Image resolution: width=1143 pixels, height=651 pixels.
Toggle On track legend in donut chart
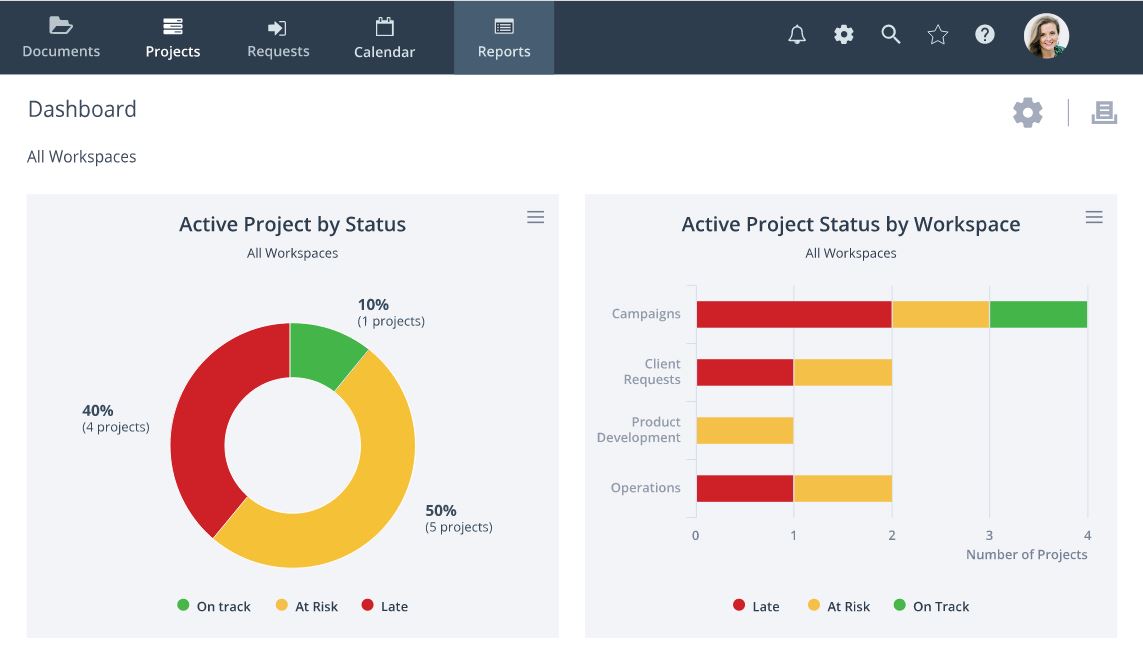click(x=214, y=606)
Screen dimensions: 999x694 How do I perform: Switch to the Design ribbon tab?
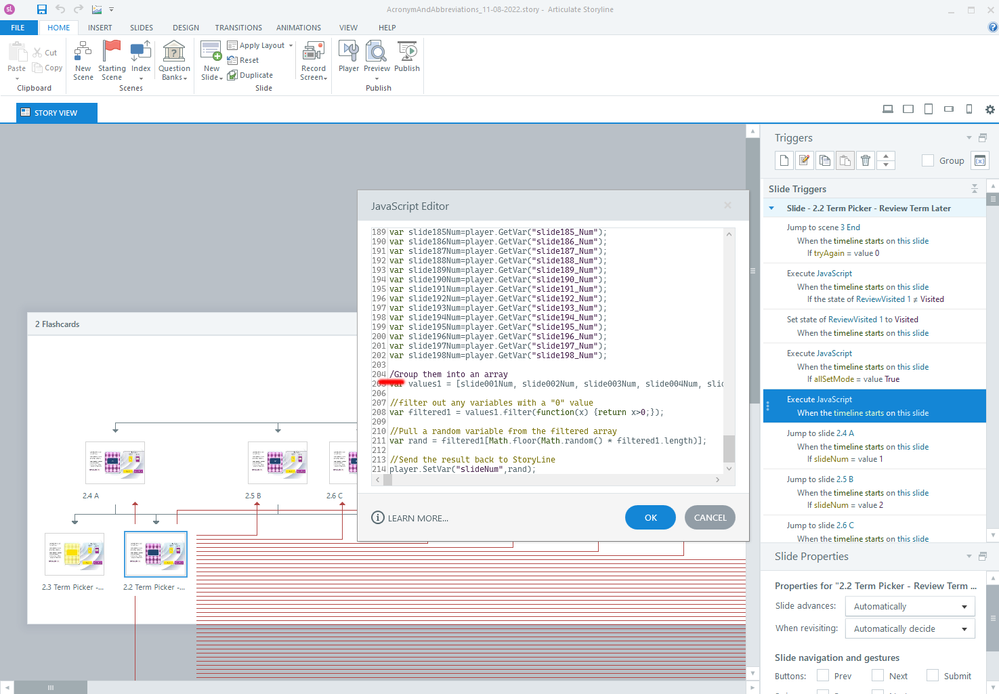(x=185, y=28)
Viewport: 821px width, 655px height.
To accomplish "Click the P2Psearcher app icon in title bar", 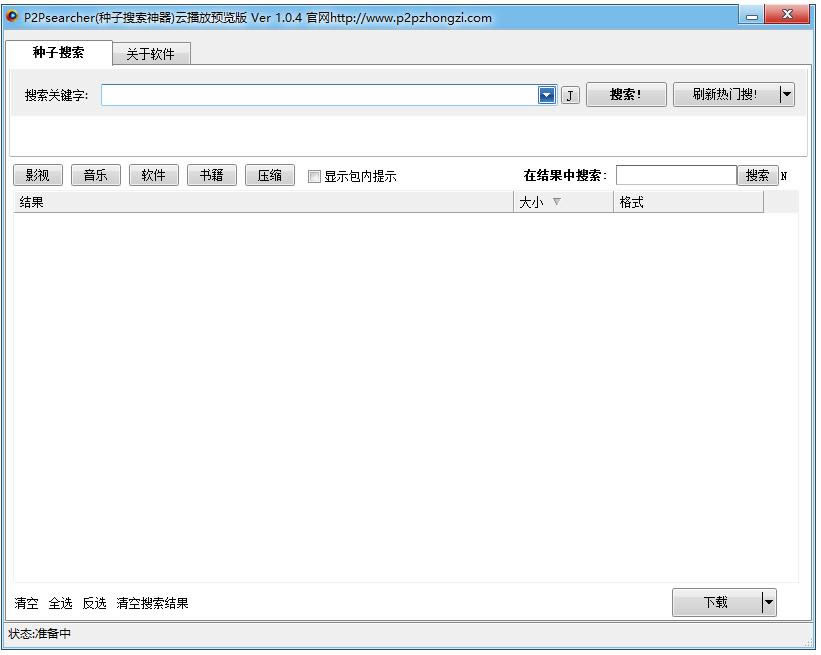I will click(12, 17).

====

Exercise requirements => Lines holding "height" are the ones to copy; find all of them in the listing.

Answer section =>
Image resolution: width=1143 pixels, height=651 pixels.
Viewport: 821px width, 655px height.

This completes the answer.